De même, dans mon cas comme dans beaucoup d’autres postérieurs, il me semble que les décisions de rémunération, sur quelque élément qu’elles portent, ne peuvent être jetées en pâture au public sans qu’elles soient soigneusement motivées par ceux qui les ont prises, c’est-à-dire le conseil d’administration sur proposition du comité des rémunérations quand il y en a un.
Certains m’ont dit, cyniques, que ma proposition était naïve, car, soutenaient-ils, de telles décisions sont impossibles à motiver devant l’opinion. A quoi je rétorque que, si tel est le cas, il ne faut pas les prendre et surtout je tiens que, derrière toute décision, il y a ou il doit y avoir un raisonnement. De même que je me sentais capable de justifier face à mes collaborateurs les décisions de rémunération que je prenais à leur endroit, de même je crois les conseils d’administration en état de formaliser leur jugement sur la performance du chef d’entreprise et sur les conditions de marché qui les ont déterminés. Cette exigence a évidemment une double vertu, celle de protéger le chef d’entreprise dont on ne peut pas attendre qu’il justifie lui-même sa propre rémunération et celle d’inciter les instances concernées à faire preuve de mesure et de discernement dans leurs décisions.
La certification par les commissaires aux comptes et la sanction en cas de non publication sont enfin des corollaires indispensables pour garantir la rigueur et la sincérité indispensables.
On peut regretter qu’il faille à nouveau une modification législative pour arriver à ce résultat. On aurait pu imaginer que l’autorégulation des entreprises, le cas échéant, soutenue par les autorités de marché, suffise. Mais tel n’a pas été le cas. L’initiative législative paraît donc légitime.

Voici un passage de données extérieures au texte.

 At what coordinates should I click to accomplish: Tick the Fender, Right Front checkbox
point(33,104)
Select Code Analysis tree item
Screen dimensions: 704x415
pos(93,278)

Prochaine note : (5) Décision



1 réactions


  • jules (---.---.70.28) 18 juin 2005 12:52

    La publicité des rémunérations dans les sociétés cotées se justifie par deux considérations principales.

    - Dans une société cotée, les titres sont librement négociables et les atteintes à la négociabilité sont prohibées. De la sorte, n’importe quelle personne est suceptible de devenir actionnaire. Il est donc cohérent que le public soit en mesure de juger de la situation financière de cette dernière et des rémunérations de l’équipe dirigeante.

    - Ce d’autant que la rémunération des Présidents du Conseil d’adminsitration et de la direction générale est fixée par le Conseil d’administration, et non par la communauté des actionnaires. Cette seule considération justifie que la rémunération soit assortie de mesures qui en organise la publicité.

    Naturellement, on pourrait estimer que la rémunération des dirigeant peut être fixée, ex ante, sur proposition du Conseil d’administration, par l’assemblée générale. En France, où les administrateurs forment une catégorie réduite de personne qui se partagent les fonctions sociales, par la voie des participations croisées, on peut comprendre que la suspicion s’impose.

    J’en veux du reste pour exemple le compromis litigieux passé entre des administrateurs de Vivendi Universal et son Président d’alors, au mépris des règles de droit français, et qui témoigne, tout de même, d’un certain irrespect de la communauté des actionnaires, et de l’intérêt social.